You’re going to increase your awareness
Continuing our series of common word errors – the difference between “you’re” and “your.”
I’m amazed at how frequently I see this error. Perhaps it’s simple inattention. Perhaps it’s an error in automated dictation transcription (stupid apps – more about this later). But if it shows up in your writing, you’re going to look … well, not as bright as you are.
“You’re” is a contraction – a nod to the realities of speech. It’s a substitute for two separate words: “you” and “are.” When people talk, they typically don’t pronounce “you” and “are” as separate words – unless they’re mad: “You are pissing me off!” Or maybe they want to emphasize the verb: “Yes, you are going to school today.” (Or as shown in the fourth sentence of this post.) [Hint – this also works if you want to emphasize the “you.” Can you find a sentence below where this happens?]
Slide the two words together, and “you are” becomes “you’re.”
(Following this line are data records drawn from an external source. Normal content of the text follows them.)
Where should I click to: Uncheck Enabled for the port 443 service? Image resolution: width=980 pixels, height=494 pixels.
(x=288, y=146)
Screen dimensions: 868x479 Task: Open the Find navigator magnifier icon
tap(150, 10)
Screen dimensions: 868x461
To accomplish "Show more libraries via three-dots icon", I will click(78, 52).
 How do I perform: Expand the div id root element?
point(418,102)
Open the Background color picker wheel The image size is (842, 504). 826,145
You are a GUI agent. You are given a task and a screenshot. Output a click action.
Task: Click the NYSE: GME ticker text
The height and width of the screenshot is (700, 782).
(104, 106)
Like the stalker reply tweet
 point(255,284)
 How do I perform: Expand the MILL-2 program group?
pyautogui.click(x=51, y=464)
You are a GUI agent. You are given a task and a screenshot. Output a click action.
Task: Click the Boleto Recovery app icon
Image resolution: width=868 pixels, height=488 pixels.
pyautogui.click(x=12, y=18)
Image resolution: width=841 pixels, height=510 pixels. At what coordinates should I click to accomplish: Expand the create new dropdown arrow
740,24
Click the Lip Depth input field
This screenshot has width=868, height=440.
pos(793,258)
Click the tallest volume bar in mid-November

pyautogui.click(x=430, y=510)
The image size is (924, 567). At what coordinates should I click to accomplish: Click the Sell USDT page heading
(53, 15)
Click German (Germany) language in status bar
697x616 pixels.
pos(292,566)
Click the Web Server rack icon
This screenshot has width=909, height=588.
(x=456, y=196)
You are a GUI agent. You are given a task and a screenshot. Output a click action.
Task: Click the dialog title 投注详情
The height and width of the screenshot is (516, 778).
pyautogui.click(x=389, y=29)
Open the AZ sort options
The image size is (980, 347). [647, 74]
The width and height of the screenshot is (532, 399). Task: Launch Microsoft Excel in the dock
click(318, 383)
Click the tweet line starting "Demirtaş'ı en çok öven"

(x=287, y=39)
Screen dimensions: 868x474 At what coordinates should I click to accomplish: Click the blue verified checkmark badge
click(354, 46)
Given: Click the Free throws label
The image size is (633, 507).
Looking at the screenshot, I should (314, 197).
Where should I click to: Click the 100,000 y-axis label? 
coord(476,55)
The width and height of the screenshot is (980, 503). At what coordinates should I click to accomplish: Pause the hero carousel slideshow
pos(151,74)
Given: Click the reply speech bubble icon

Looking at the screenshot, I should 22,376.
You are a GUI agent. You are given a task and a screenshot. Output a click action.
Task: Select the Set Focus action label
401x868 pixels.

If you leave out the apostrophe and the “e” when you write it, however, the resulting word sounds the same but means something entirely different.
You’re Without the Apostrophe and the E
“Your” is a possessive pronoun, meaning “belongs to you.” It’s also handy for making sentences shorter.
“Your mind is your most important asset” is more succinct and far less clumsy than “the mind that belongs to you is the most important asset that you possess.”
Some might say that “you’re your mind,” although they probably would want to emphasize the verb and say “you are your mind.” (People experienced in mindfulness meditation know this statement to be false. You’re not your mind; you’re much, much more. But I digress.)
And those voice to text apps? Don’t rely on them to tell you when the word you’re looking for is “your.” While pretty smart, they aren’t as smart as you are. [Right! That’s the sentence emphasizing “you.”]
Pay attention to your spelling. Look smarter than an app.
And expand your awareness – you’re more than your thoughts.